Katharina Memlerin lebte in schwäbischen Dörfern, wo die Männer ihr Gemächt vor sich hertragen. Je fetter der Kerl, umso größer das Täschchen am Hosenlatz, wo's drinhängt. Was sie damit anzufangen wissen, ist herrschen und vergewaltigen. Die Memlerin Katharina entzieht sich dieser ritualisierten Gewalt. Und wird dafür gehaßt.

Das Theater Lindenhof im schwäbischen Melchingen arbeitet an einfachen Stücken. In groben Zügen dokumentarisch will der Lindenhof regionales Theater machen, weitab großstädtischer Geschwätzigkeit. Seine Inszenierung von „Nacht oder Tag oder jetzt“ ist ein Stück Melchinger Dorfgeschichte. In der Chronik steht, daß der Adlerwirtin Katharina Memlerin innerhalb weniger Tage drei ihrer Kinder sterben. Kurz darauf verliert sie ihren Mann, der ein hübscher Kerl war. Dann stirbt auch noch ihr letzter Bub namens Baltas. Wie soll sie mit diesem Fluch weiterleben? Soll die Memlerin glauben, eine Hexe zu sein? Das finden nämlich die anderen im Dorf.

In Schwaben 1596 war das Leben rauh und katholisch: Katharina kreuzt das Brot, bevor sie es schneidet.
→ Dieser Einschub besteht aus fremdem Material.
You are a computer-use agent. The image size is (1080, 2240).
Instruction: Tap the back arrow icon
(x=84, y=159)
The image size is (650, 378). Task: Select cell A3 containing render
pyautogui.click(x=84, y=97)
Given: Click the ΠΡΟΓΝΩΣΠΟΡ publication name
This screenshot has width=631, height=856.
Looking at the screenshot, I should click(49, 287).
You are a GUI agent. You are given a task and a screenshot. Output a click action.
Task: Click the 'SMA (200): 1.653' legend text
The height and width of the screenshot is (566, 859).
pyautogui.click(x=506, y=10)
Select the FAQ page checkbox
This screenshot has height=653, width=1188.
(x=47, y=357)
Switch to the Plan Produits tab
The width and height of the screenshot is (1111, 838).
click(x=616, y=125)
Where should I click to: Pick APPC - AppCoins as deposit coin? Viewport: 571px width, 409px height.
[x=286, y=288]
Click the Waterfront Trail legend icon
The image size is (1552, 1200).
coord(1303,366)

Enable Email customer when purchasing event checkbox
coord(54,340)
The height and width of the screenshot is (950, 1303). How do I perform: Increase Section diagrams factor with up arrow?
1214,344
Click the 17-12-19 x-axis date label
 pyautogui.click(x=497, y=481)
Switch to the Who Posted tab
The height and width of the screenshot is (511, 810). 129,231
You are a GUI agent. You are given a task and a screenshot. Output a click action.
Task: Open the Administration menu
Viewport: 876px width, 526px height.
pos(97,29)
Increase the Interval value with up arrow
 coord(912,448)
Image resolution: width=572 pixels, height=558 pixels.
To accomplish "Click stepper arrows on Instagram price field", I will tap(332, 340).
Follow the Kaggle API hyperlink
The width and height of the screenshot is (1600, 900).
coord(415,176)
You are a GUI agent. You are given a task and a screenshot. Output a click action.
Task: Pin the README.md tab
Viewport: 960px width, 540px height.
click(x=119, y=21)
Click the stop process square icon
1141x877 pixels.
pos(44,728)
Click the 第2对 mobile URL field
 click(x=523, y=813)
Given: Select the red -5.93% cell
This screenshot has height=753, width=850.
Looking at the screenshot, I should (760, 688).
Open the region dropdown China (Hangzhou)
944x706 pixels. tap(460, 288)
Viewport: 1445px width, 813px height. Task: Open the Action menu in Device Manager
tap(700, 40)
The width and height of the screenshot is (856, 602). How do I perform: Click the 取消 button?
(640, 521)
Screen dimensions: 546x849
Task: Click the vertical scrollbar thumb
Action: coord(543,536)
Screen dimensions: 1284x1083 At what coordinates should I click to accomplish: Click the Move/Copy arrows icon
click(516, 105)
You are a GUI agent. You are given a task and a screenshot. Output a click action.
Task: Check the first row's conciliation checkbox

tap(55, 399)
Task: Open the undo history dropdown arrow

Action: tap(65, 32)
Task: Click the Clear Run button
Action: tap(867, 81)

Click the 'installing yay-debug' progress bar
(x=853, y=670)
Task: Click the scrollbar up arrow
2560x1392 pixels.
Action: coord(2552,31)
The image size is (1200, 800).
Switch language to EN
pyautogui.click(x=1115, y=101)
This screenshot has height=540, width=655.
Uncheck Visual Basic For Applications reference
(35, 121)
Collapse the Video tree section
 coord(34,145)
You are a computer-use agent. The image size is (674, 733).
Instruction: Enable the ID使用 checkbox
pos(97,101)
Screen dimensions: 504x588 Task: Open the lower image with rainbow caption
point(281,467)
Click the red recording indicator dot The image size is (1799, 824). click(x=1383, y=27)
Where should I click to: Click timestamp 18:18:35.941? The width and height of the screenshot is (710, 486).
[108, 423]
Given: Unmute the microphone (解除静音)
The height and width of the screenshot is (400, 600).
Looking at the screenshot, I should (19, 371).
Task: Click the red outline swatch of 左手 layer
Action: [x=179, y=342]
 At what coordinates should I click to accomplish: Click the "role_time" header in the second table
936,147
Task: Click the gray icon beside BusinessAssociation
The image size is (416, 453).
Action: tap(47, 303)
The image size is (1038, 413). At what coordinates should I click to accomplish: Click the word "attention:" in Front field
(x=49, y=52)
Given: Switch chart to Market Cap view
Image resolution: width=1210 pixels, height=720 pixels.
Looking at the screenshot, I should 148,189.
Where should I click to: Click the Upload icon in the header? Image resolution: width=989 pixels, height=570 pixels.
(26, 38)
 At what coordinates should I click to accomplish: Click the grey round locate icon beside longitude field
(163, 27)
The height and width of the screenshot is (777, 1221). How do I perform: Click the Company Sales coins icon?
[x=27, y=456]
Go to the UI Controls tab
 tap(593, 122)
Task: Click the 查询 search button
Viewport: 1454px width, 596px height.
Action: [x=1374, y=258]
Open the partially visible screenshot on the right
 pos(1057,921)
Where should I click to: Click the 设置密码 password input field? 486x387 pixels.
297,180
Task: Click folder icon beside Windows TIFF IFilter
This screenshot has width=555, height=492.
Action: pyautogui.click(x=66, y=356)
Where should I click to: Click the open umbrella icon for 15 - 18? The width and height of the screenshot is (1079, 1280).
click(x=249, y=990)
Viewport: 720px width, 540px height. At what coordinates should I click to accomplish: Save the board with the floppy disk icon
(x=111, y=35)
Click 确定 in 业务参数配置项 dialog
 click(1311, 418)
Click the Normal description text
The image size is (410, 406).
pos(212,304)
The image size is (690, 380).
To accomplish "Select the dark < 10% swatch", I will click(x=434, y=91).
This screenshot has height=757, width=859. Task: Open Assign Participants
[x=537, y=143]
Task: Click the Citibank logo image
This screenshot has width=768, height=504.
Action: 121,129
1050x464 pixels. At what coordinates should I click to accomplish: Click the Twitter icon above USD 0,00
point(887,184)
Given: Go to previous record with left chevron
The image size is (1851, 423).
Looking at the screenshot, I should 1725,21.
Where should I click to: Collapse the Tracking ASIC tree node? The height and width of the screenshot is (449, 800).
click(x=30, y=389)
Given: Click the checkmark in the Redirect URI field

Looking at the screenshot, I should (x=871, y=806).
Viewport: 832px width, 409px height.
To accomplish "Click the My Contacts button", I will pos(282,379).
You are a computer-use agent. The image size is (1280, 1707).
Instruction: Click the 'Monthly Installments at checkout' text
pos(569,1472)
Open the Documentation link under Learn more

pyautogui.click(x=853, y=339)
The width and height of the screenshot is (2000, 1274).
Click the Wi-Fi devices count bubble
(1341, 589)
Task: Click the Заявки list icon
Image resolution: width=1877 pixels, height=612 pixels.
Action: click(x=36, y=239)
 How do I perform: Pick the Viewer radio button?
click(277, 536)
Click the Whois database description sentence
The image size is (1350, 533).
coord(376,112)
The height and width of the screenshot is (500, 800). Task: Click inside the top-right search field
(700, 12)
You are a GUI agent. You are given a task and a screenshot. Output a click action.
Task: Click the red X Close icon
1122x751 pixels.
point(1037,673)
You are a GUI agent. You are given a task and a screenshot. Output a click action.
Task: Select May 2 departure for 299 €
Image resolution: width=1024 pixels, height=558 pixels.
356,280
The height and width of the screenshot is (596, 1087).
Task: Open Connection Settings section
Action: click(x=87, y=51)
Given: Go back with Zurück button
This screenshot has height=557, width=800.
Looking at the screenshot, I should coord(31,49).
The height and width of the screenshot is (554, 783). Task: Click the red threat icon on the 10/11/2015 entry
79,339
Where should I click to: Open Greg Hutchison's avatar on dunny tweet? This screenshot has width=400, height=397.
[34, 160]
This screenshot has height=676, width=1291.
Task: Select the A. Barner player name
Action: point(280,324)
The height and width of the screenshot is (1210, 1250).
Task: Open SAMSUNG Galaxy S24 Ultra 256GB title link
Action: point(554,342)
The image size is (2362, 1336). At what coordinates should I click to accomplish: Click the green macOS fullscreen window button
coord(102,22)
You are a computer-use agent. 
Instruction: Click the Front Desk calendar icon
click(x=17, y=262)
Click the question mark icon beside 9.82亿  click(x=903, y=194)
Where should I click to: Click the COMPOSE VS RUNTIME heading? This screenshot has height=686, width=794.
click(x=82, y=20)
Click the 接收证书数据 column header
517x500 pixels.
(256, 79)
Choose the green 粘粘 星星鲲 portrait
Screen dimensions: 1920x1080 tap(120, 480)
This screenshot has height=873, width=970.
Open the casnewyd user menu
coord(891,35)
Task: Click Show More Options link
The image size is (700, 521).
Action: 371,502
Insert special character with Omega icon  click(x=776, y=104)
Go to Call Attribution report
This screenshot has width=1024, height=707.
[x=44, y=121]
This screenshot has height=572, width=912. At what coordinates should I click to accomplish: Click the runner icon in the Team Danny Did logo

Wir erfahren so viele Einzelheiten, weil das Theater Lindenhof den Plot so streng wie einen Dokumentarfilm inszeniert hat. Es bleibt aber befremdlich, daß sich aus der Dramaturgie kein Kommentar zum Stück ergibt. Die Stummheit auf der Bühne, sie ist nur schwer erträglich. Und viel zu grobe Bilder tischt das Theater Lindenhof auf: Daß es den Dorfnarr Kaspar gibt, dem mag man noch zusehen, wenn auch so nicht für Geschichte nehmen. Aber die Vergewaltigung am Bühnenrand nutzt die platte Bildlichkeit von Volkstheater aus. „Poesie des Dazwischen“, wie eine Kritik in der Ost-Berliner Zeitschrift Theater der Zeit dem Stück zusprach, entsteht dabei nicht.

„Nacht oder Tag oder Jetzt“ von Bernhard Hurm und Uwe Zillmer in der Inszenierung von Hurm entfacht im Festival nur ein kleines Feuer. Die Inszenierung selbst bleibt eigentümlich kühl, obwohl die Lindenhofler nur zu deutlich politisieren: Im Stück wird ausgegrenzt und gedemütigt, was die Bildsprache hergibt. Doch es kommt nichts Neues hinzu, und das ist schade. Trotzdem viel Applaus für das Stück. Katrin Patzak

„Nacht oder Tag oder jetzt“ noch heute abend im Theater am Leibnizplatz, 19.30 Uhr.